BROOD Fragment Database¶
An essential feature of these methods is the generation of a database of potential fragments. While it may be tempting to generate fragments de novo, these approaches often generate unrealistic chemical fragments. Particularly in regards to a method that is related to a common medicinal chemistry technique, we feel it is important to propose known fragments.
The following databases are available with BROOD.
ChEMBL31 Fragment Database¶
The ChEMBL31 fragment database is derived from the ChEMBL 31 molecule database. The compounds are fragmented and passed through the OpenEye fragment filter, resulting in 20.7 million fragments.
ChEMBL31_lite Fragment Database¶
The ChEMBL31_lite fragment database is also derived from the ChEMBL 31 molecule database. It is more size tractable and contains 8.8 million fragments. In addition to applying the OpenEye fragment filter, further filters based on the number of heavy atoms and the minimum frequency of fragments were applied in creating this database.
brood-database-chembl-3.0.0 is derived from the ChEMBL20 molecule database. The compounds are fragmented resulting in approximately 11 million unique molecular fragments after standard property filtering. The fragments are prioritized according to their medicinal and geometric relevance to fragment replacement and a final collection of approximately six million fragments are retained for the database.
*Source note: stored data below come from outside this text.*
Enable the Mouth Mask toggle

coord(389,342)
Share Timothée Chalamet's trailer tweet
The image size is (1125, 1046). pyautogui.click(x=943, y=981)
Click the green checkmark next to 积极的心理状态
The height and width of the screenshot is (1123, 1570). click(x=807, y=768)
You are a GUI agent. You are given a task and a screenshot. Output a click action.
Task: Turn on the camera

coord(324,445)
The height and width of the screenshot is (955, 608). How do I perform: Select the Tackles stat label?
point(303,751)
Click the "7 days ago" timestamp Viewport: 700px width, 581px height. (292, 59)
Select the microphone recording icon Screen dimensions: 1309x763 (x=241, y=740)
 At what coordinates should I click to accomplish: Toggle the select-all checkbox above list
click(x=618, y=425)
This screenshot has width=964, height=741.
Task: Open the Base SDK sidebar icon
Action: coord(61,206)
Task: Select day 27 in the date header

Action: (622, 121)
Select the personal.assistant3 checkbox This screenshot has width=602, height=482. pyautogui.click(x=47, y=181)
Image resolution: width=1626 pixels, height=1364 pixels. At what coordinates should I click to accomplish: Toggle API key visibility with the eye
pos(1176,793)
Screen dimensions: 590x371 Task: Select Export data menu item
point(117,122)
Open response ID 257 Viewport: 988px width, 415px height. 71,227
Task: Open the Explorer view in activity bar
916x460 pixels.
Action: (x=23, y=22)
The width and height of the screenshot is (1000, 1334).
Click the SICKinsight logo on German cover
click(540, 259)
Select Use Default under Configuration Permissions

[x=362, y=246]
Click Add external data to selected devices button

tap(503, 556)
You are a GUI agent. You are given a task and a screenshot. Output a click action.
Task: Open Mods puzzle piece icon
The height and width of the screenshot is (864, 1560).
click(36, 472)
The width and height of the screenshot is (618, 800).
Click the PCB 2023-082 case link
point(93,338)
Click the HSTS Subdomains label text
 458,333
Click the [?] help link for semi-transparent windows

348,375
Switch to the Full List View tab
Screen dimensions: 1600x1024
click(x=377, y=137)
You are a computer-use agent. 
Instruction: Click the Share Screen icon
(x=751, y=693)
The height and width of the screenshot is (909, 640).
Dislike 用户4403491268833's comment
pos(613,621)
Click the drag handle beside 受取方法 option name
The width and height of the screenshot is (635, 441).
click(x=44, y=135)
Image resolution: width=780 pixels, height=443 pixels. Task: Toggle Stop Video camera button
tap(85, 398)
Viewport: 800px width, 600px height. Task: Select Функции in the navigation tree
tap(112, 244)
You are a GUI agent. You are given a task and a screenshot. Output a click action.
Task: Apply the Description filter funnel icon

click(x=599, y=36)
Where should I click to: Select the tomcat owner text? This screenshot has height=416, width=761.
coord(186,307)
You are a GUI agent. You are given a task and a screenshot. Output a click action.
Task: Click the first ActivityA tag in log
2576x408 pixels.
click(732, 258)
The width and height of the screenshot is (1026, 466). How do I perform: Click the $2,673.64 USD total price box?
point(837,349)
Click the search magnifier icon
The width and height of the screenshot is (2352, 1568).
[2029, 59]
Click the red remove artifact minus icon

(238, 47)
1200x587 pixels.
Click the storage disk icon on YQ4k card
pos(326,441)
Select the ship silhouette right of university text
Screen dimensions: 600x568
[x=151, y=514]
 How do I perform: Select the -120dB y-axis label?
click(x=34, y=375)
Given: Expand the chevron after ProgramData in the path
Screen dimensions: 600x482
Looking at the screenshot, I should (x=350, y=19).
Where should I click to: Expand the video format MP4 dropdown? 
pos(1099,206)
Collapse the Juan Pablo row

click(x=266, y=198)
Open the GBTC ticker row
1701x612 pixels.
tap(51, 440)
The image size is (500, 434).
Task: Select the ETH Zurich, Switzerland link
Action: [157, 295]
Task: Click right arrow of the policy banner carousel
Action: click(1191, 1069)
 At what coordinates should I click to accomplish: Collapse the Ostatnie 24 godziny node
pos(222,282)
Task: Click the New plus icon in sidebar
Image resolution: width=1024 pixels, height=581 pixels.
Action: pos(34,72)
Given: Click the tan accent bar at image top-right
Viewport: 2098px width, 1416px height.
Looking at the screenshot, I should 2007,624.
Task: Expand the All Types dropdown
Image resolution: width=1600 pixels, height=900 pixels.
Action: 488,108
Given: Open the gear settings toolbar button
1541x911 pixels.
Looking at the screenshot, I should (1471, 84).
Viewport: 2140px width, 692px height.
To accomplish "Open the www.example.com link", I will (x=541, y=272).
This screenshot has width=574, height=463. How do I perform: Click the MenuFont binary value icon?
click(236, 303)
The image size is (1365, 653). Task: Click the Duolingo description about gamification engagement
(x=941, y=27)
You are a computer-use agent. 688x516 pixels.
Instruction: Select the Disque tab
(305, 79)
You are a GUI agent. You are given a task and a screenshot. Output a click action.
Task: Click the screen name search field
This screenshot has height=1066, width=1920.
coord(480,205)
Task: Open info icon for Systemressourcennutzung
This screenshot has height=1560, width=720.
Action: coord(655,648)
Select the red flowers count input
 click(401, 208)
Users may also provide their own fragment database for searching. These fragments databases can be prepared from molecule collections using the CHOMP program. CHOMP breaks the molecules into fragments, filters the fragments, enumerates undefined stereochemistry, tracks molecules from which the fragments came, and identifies the unique collection of fragments. Once this set is generated, CHOMP generates or reads multiconformer representations for each fragment. The conformers can either be generated by OMEGA technology within CHOMP or extracted from small-molecule crystal structure databases passed into CHOMP. As a final step in database generation, CHOMP precalculates physical and geometric properties, organizes the fragments for efficient retrieval, and writes a database format that is optimized for efficient BROOD searching.